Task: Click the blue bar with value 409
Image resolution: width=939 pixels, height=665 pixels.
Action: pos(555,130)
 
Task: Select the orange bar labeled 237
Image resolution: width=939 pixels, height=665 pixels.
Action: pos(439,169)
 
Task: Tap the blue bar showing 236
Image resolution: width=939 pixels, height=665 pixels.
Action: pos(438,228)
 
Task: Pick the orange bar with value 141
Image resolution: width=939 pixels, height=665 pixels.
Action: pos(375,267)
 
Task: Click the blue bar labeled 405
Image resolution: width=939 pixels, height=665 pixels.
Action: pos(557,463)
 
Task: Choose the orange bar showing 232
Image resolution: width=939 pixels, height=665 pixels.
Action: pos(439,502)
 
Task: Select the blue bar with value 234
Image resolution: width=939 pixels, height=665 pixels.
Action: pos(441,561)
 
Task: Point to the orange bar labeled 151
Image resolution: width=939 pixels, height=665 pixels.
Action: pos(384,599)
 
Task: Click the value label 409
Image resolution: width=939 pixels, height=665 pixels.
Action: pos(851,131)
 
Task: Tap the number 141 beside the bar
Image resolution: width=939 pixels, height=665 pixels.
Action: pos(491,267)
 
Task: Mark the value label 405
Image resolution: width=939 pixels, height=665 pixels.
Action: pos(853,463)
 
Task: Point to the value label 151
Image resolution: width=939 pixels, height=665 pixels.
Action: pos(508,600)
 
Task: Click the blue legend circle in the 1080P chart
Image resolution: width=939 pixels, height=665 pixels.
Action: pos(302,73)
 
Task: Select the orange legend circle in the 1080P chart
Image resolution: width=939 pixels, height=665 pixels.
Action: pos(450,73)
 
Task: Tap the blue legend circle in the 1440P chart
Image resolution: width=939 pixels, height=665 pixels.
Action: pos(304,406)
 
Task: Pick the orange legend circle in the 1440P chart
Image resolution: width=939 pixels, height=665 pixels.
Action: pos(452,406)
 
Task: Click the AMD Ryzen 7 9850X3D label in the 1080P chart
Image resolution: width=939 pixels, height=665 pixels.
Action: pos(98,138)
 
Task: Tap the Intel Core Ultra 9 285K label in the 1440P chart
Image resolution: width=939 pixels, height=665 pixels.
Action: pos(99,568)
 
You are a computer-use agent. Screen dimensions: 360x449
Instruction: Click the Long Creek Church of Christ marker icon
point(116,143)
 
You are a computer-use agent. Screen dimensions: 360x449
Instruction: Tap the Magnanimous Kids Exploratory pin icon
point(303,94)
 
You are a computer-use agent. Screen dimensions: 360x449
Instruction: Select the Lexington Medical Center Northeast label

■ Task to carry out
Copy out every line from the one with "Task: Click the blue bar labeled 405" up to and including the one with "Action: pos(450,73)", requests included, adding 149 to each coordinate in the answers.

■ Worked solution
Task: Click the blue bar labeled 405
Image resolution: width=939 pixels, height=665 pixels.
Action: pos(706,612)
 
Task: Choose the orange bar showing 232
Image resolution: width=939 pixels, height=665 pixels.
Action: pos(588,651)
 
Task: Select the blue bar with value 234
Image resolution: width=939 pixels, height=665 pixels.
Action: pos(590,710)
 
Task: Point to the orange bar labeled 151
Image resolution: width=939 pixels, height=665 pixels.
Action: pos(533,748)
 
Task: Click the value label 409
Image resolution: width=939 pixels, height=665 pixels.
Action: pos(1000,280)
 
Task: Tap the number 141 beside the bar
Image resolution: width=939 pixels, height=665 pixels.
Action: pos(640,416)
 
Task: Mark the value label 405
Image resolution: width=939 pixels, height=665 pixels.
Action: pos(1002,612)
 
Task: Point to the value label 151
Image resolution: width=939 pixels, height=665 pixels.
Action: pos(657,749)
 
Task: Click the blue legend circle in the 1080P chart
Image resolution: width=939 pixels, height=665 pixels.
Action: pos(451,222)
 
Task: Select the orange legend circle in the 1080P chart
Image resolution: width=939 pixels, height=665 pixels.
Action: pos(599,222)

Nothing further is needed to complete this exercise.